First, I need Chaz to seek gainful employment, or at least find some productive way to fill his days. The rest of his housemates, though afflicted by senioritis, at least have school responsibilities to take care of during the day. Chaz, on the other hand, refuses to claw his way out of the crushing grip of inertia. He spends the majority of his time laying by the door or under the table, slowly blinking his eyes or sleeping for extended periods of time. He has full access to the Internet (even with the glacial pace of Spectrum), but hasn’t explored a single employment option, much less submitted any applications. He doesn’t seem to be bothered by his free loading one bit and hasn’t contributed a single penny to subsidize his cost of living. 

First, I need Chaz to seek gainful employment, or at least find some productive way to fill his days.” 

Chaz also takes up an obnoxious amount of space in the townhouse. After a long day, all I want to do is sink into the maws of the couch, but Chaz frequently occupies an entire half(!) of the sofa. His fur and fat balloon out around him, turning him into a disc of obstruction that offers only snarky gazes for loungers looking to sit with him. My arms simply don’t have the strength to continually lift him from his perch, so he can dominate the living room furniture at will. 

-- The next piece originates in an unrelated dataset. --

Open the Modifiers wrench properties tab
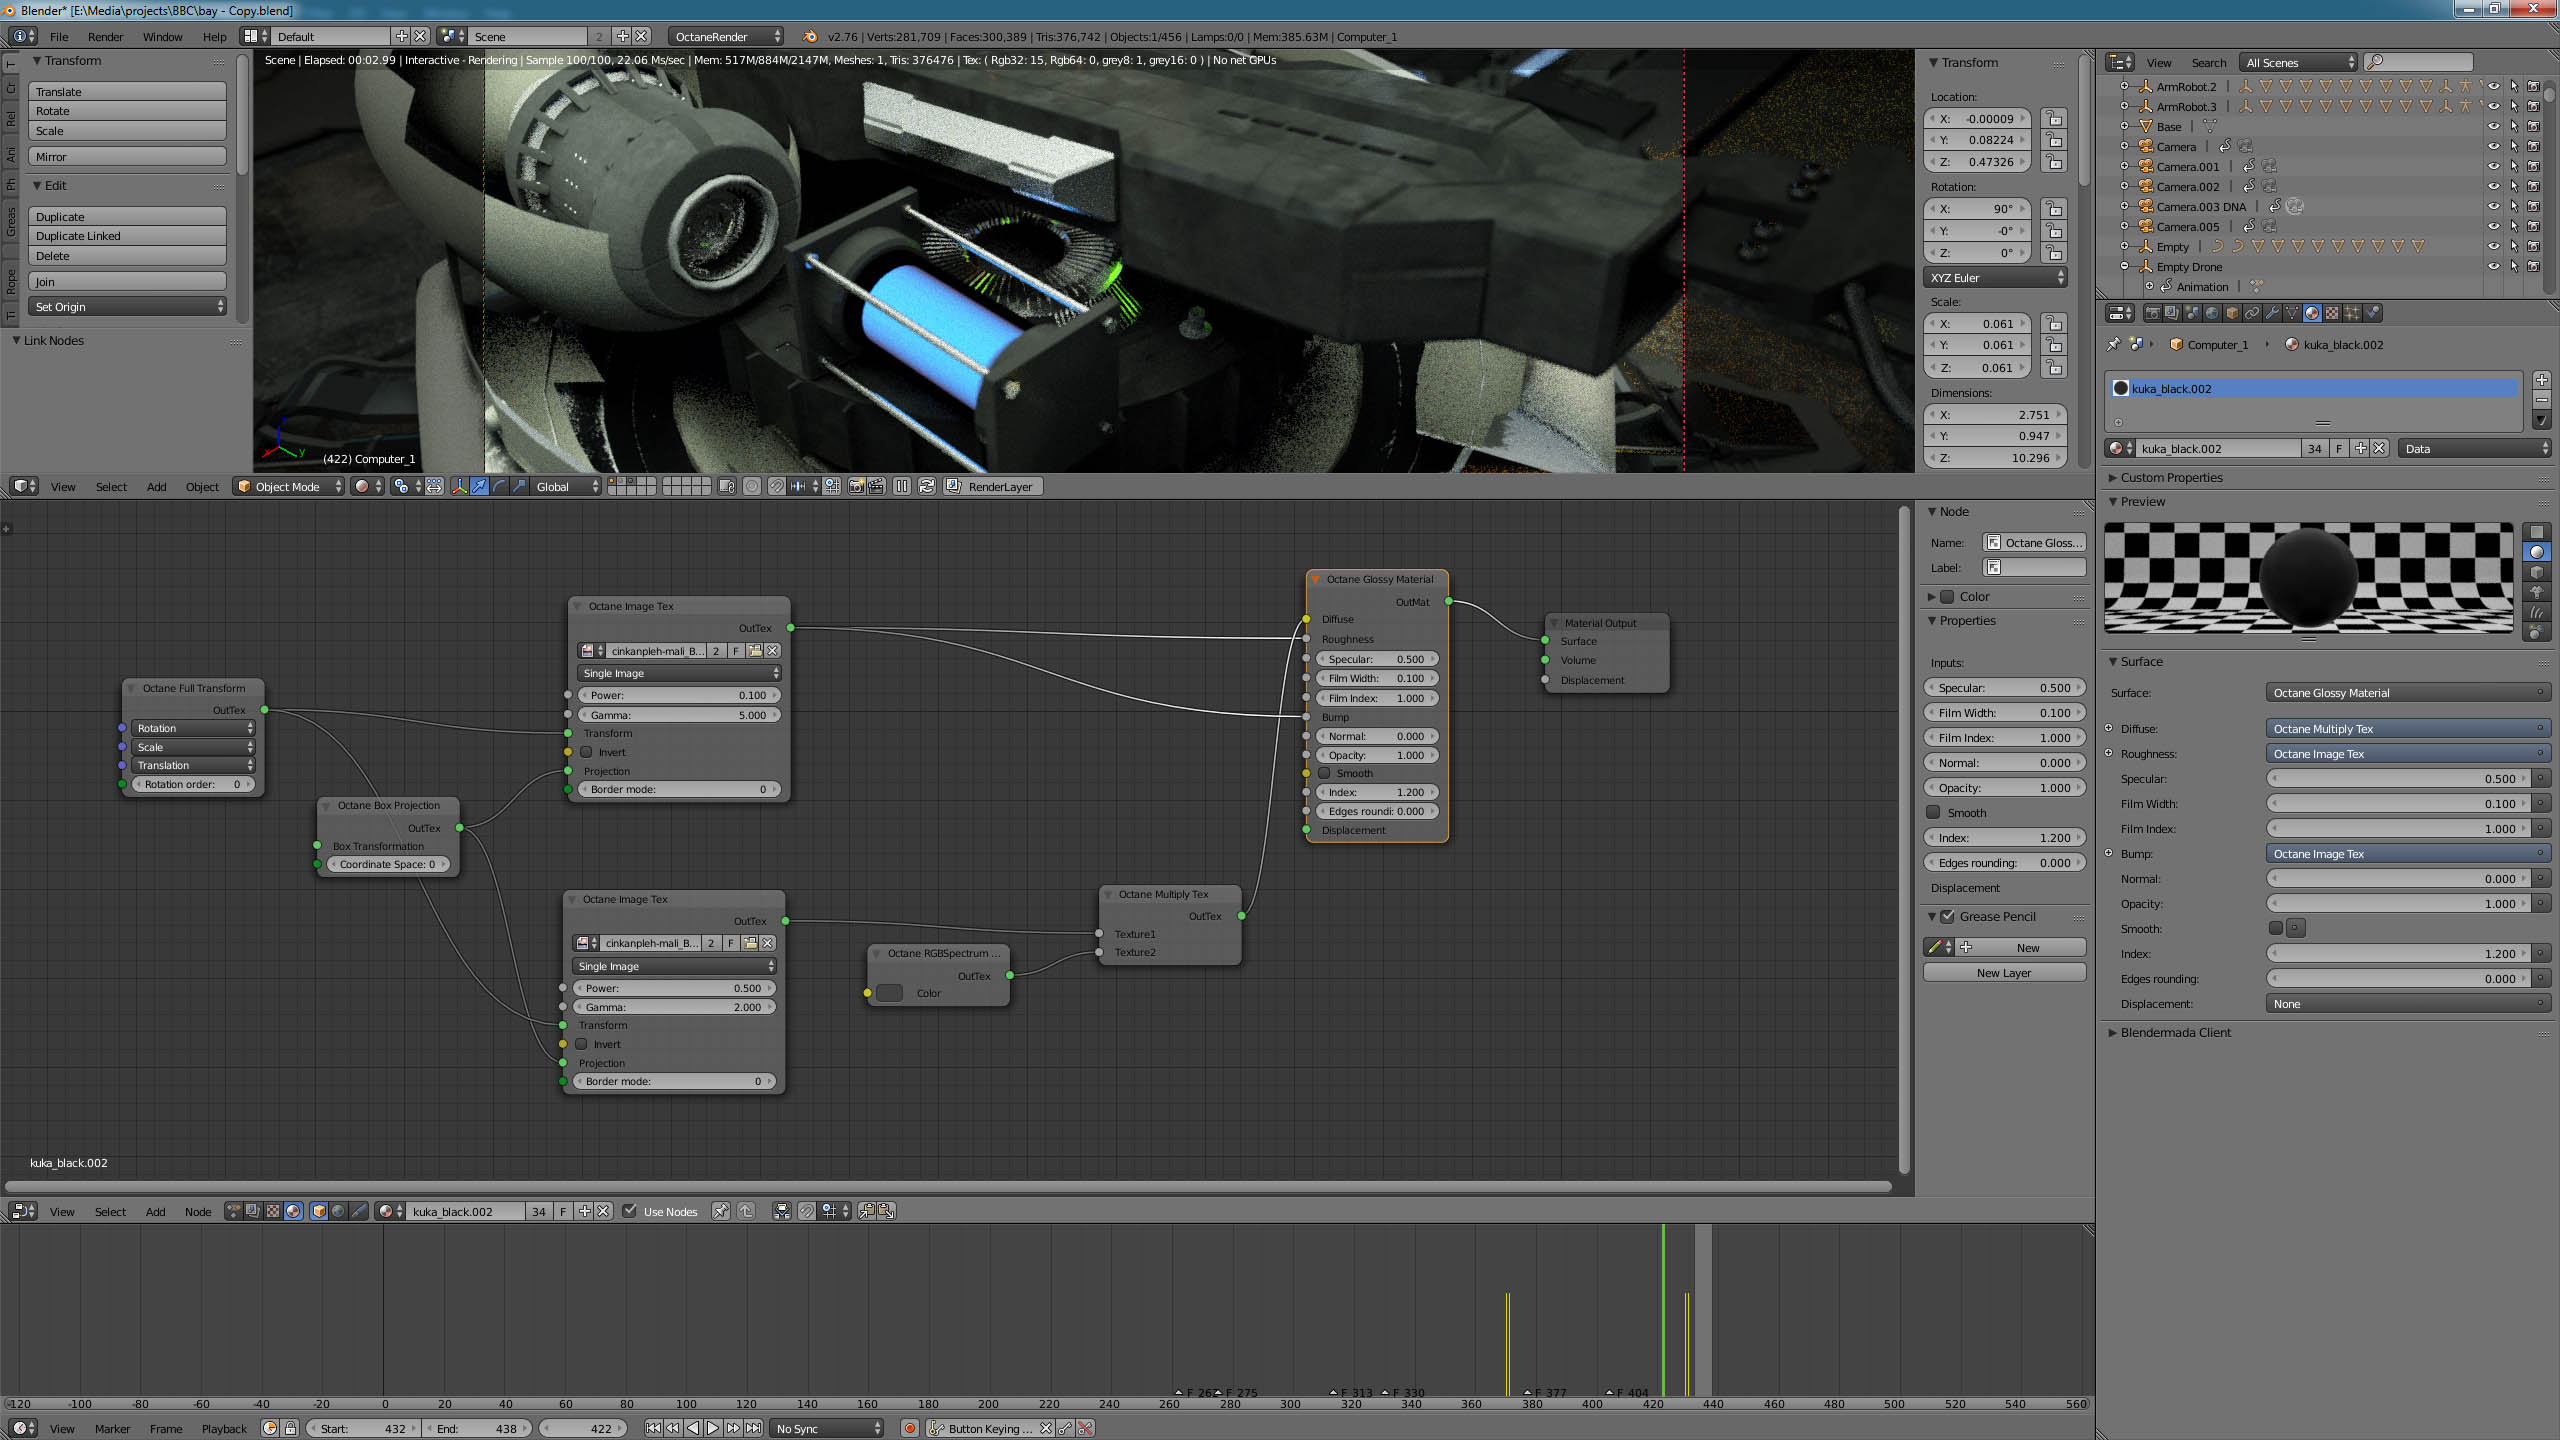The width and height of the screenshot is (2560, 1440). [2272, 313]

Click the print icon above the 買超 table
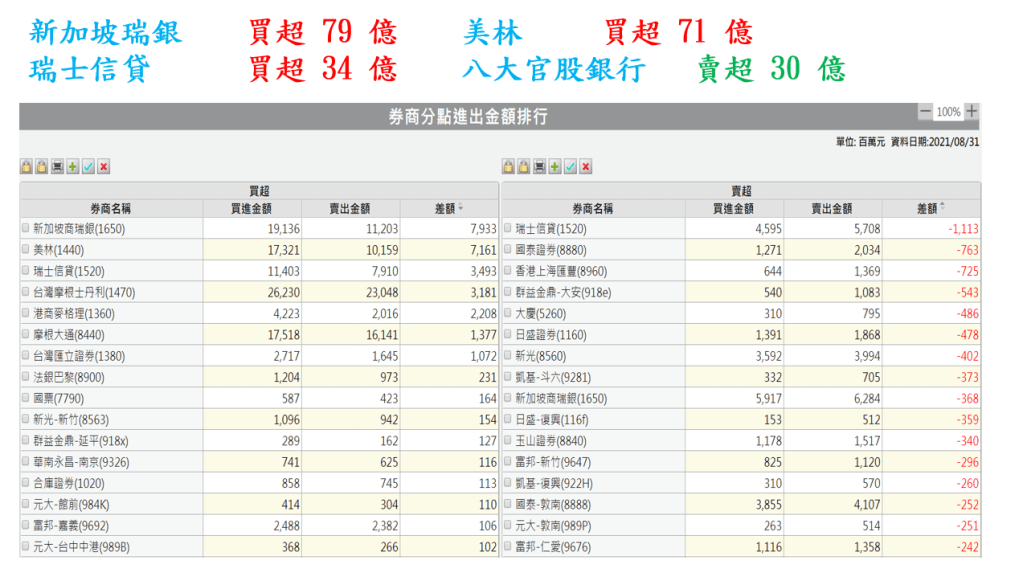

He could help this issue by dieting or exercise, but Chaz categorically refuses to work out consistently. I’ve seen him move when he hears a can of food cracking open or a bag of treats rustling, so I know that he has athletic potential. However, he simply refuses to commit to his physical fitness. Even if I can convince him to do sit ups to swipe my hands off his belly or to run wind sprints in pursuit of his laser, he won’t take the initiative to take care of himself independently. It’s painful to watch him succumb to obesity, but I simply don’t have the disposable time to force him into shape. 

I don’t receive any payment for cleaning up around the place, but Chaz might have you believe otherwise. He spreads food around his bowl, doesn’t change his own litter, and sheds all over the place. This cat can’t even keep himself cleansed; he frequently smells of excrement and breathes absolute fire. It honestly sickens me that he doesn’t have the dignity to meet basic hygienic standards, but I’ve yet to see him prioritize cleanliness.

I’m losing blood and sleep over Chaz. His claws have inflicted significant damage on my hands and his presence has gained ample ground in my nightmares. I’ve tried to help him, but he’s obstinately proved over and over that improvement is out of the question. For the sake of my sanity and productivity I’m going to have to serve him papers soon.